Venkat, I am not sure I agree. See, I know a startup which actually took “potential” freshers, and trained them. The risk was that some of them turn out to be duds, but the ones that came up fast were fabulous talent. It is a lot of groundwork, I agree but it has been worth it.
While at it, it was their own idea as to why not to do this as a process, and place these guys in other companies should they require it.
The biggest problem with NIIT (and i regret even mentioning them as of now), is that their training doesnt suit a startup. Startups require talent that are quick at their feet, can do much more than coding – have to think, document and execute as well.
I would say that since he is a startup and knows the drive, and also the requirements of another such environment, it would work. But yep, when you scale, you need processes in place and it might not work out to be so good.
Vijay,
Point #3 in your suggestions would only result in all these startups becoming next generation of software factories with an assembly line (churning out servive companies one after the other like we have today).
I’m glad you didn’t say startups should implement PCMM or something similar to streamline their people processes (hire, develop, train, retain etc)
About ‘A-level’ freshers joining startups… How many students are aware that they can be compensated in a startup through equity which, if the startup succeeds, can make them very rich..?
The mass wisdom in college circles typically goes like “Get into a great MNC -> Do well -> Get bonuses/foreign assignments/promotions -> get rich”.
Won’t it be better if students are also aware about this parallel and quite a secret(!?) wisdom “Look out for a promising startup -> Demand a motivating share of equity -> Do well -> either get VERY rich VERY fast or bail out in an year or two if things go bad”.

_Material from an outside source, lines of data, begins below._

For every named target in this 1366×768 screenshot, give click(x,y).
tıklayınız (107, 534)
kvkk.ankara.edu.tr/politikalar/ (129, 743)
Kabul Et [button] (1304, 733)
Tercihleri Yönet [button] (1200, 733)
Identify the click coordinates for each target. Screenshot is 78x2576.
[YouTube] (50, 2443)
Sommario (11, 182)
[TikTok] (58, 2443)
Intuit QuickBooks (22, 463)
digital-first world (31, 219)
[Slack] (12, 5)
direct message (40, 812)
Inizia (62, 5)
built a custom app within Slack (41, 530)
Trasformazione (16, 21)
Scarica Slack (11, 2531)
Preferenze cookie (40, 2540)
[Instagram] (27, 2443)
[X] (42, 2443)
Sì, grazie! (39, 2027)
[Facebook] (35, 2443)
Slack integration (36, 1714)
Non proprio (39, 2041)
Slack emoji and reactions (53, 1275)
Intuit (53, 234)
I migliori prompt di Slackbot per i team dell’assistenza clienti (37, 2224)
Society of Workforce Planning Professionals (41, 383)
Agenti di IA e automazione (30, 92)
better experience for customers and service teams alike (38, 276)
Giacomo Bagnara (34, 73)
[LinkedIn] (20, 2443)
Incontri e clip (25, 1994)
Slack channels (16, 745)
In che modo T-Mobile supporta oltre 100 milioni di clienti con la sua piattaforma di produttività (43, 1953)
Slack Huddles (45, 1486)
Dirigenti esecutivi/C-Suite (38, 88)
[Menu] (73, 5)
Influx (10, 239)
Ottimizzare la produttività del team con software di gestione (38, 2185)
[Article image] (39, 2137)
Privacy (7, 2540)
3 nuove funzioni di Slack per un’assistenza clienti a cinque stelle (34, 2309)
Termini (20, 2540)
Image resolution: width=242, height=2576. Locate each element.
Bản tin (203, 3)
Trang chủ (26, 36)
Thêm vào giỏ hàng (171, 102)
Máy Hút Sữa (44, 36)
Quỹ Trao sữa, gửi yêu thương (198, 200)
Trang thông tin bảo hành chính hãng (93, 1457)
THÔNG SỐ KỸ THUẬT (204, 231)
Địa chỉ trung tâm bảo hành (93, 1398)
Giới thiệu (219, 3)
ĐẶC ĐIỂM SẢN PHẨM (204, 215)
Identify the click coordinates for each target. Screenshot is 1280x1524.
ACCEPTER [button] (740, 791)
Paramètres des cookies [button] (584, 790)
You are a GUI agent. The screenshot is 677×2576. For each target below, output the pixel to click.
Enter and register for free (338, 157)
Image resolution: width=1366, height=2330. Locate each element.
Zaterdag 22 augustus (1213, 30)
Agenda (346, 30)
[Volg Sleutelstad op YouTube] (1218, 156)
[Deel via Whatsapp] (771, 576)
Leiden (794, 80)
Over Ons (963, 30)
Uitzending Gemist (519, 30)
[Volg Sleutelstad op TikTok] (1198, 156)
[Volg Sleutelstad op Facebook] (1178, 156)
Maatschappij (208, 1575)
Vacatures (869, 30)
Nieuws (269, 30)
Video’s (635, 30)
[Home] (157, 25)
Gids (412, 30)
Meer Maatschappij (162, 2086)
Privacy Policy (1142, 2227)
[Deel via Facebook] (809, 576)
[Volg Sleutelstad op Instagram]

Theoretical talks apart… i have a dot-com startup and i thoroughly support the idea that startups NEED A-level people (“Animals” as Paul Graham describes here: http://www.paulgraham.com/start.html under the ‘People’ section). Precisely due to the ABSENCE of good people willing to work for a startup, we decided to adopt an open source portal framework rather than coding one in-house (We adopted DotNetNuke, a decision which seems extremely fortunate in retrospect).
I am stuck with a similar situation. I am working on couple of websites. First of all I cannot afford engineering graduates. Most of the people I talk to dont even know what I am talking about. So there is no way to pull them in with a sales pitch. People who really know about startups and stock options are the top tier folks whom I cannot offer.
I am not really sure how to proceed. Off-late, I have a bit of success with non-engineering graduates. (atleast with the talking).
Basically, people from NIIT etc who are not from engineering background are willing to listen. I try to convince them that the nature of job is much better than the BPO jobs that are on offer and a couple of years with lesser perks can go a long way in their careers. The responses have been decent.
The other option, I feel I should just go ahead with hiring a coder from a freelancer site.
Some people from Romania etc are damn smart and quite effective cost wise too!
I think everyone is missing one point here. Big companies like Google, Yahoo, Microsoft will be able to attract best talent not because they are good paymasters, but students passing out of colleges believe in their story.
In my view, what attracts folks to join a startup is the story that the entrepreneurs tell outlining the reasons why they think that their venture will be a runaway success. This is the clincher. The compensation also matters to some extent, but if you can convince the fresher (or I would say brainwash the fresher!) about your venture, then I don’t see any reason why you cannot attract the best talent.